France with its rediscovered patriotism, France ready to react and to fight, François Hollande’s warlike France. It is not simply a political choice or merely an elite response. It is also the response of France’s youngsters, who were targeted in the first person in the Bataclan carnage. Where it may have been difficult to identify with the Charlie Hebdo victims, it was tragically easy for them to identify with the victims of November 13. That is the night on which France’s young people dramatically rediscovered their collective identity; the night on which they realized that they wish to defend themselves. The number of applications to join the various police corps and Armed Forces has skyrocketed since that night.

Psychologists are well aware that identity, the sense of self, is fueled also by the enemy; an interesting reminder of this may be seen in Woody Allen’s latest movie “The Irrational Man”, which is about just that. And the same issue is a topic of study in international relations: Historians tell us that empires have always used the foe to consolidate; yet in expanding, they also pave the way for their ensuing fragility.

Europe is not exactly an empire, but it has had serious problems ever since it lost its original foe (the USSR) and took that foe’s former satellites on board. Could rediscovering a common enemy help to firm up Europe’s cohesion? Could Paris 11-13 become a game-changer?

The answer to that question is anything but a foregone conclusion. Amid proclamations of collective solidarity and random bilateral offers of aid, Germany’s unprecedented amenability and Italy’s traditional prudence, one thing is certain: If the European Union is to produce security, it is going to have to change radically. Let us take a quick look at the history here.

The European Community was devised to eliminate war in Europe, but it has regularly split over military operations outside the continent.

After the European Defense Community fell through in 1954 following a veto from the French parliament, Europe became Kantian in philosophical terms (perpetual peace) and Swiss in pragmatic terms (the economy first and foremost); but the truth of the matter is that its security was long handled by the United States.

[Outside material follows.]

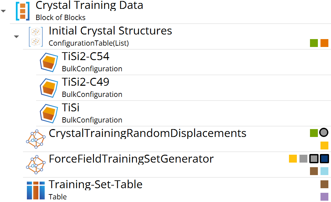Image resolution: width=331 pixels, height=202 pixels.
Task: Collapse the Crystal Training Data block
Action: pyautogui.click(x=4, y=11)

The result of all this is that the European Union is structured only for “fair weather”: The euro, too, has suffered on account of this inbuilt flaw. When the weather started getting really bad, Europe’s younger generation (the generation that grew up on the Erasmus scheme and under the umbrella of the Pax Americana) found itself totally defenseless – first in facing the economic crisis, with the unemployment rates we all know about; and then in the face of Islamist terrorism, whose target it has become.

The Paris tragedy, in that sense, has been a full-fledged wakeup call. The fair weather is over for good, and the crucial issue for Europe’s future citizens is how to combine the prevention of individual risk (which by its very nature is both economic and social) with the prevention of collective risk (thus safeguarding our democratic societies). The patriotism of France’s youngsters is an initial response, but it is not going to be sufficient: If the risk is Europe-wide, then the response has to be continental in scope too.

And there are only two ways in which that response can become continental in scope.

The first is the construction of a transnational “patriotism”, but it has become clear since the early years of this century just how difficult that is to achieve. From the failed referenda on the European Constitution to the handling of the euro crisis and the rifts sparked by the migrant issue, what prevails above all is the defense of national or local interests. The foe, in this instance, tends to be “the others”, and that includes the EU, which is perceived as an obstacle rather than a help.

The second possibility – and in my view, the only realistic possibility as things stand today – is for the EU to finally develop the bad-weather policy that it has been missing to date. For the EU to prove, after Paris, that it adds value, it needs to move forward in three crucial areas. It needs to build a European intelligence capability; it needs to build a system for the common monitoring of its external borders that actually works, with all the operational and legal consequences that that entails; and it needs a shared political and military strategy for Syria-Iraq and Libya. If Europe takes those three steps, it will at least lay the groundwork for a security policy tailored to today’s “foe”.  Nor, indeed, would taking those steps bar the way to the gradual construction of a collective sense of identification with a properly functioning Europe capable of safeguarding its citizens’ common interests.

Are new patriotism and European policies a viable combination? I believe they are, especially if the Union, with nigh on 30 members, increasingly tends to adopt the structure of a “differentiated” Europe within its borders. Such a setup – a confederation of nation-states not excluding closer forms of integration, primarily in the euro area – can be strengthened by a compromise with London.

If, on the other hand, the European Union fails, after Paris it will never be either a potential homeland or a confederation of any use to the nation-states that are its members.

Consequently, and of necessity, Europe’s younger generation, no longer living in times of peace but in times of war, will choose other ways to defend itself.

 

A version of this article was published in the Italian daily La Stampa on November 29, 2015.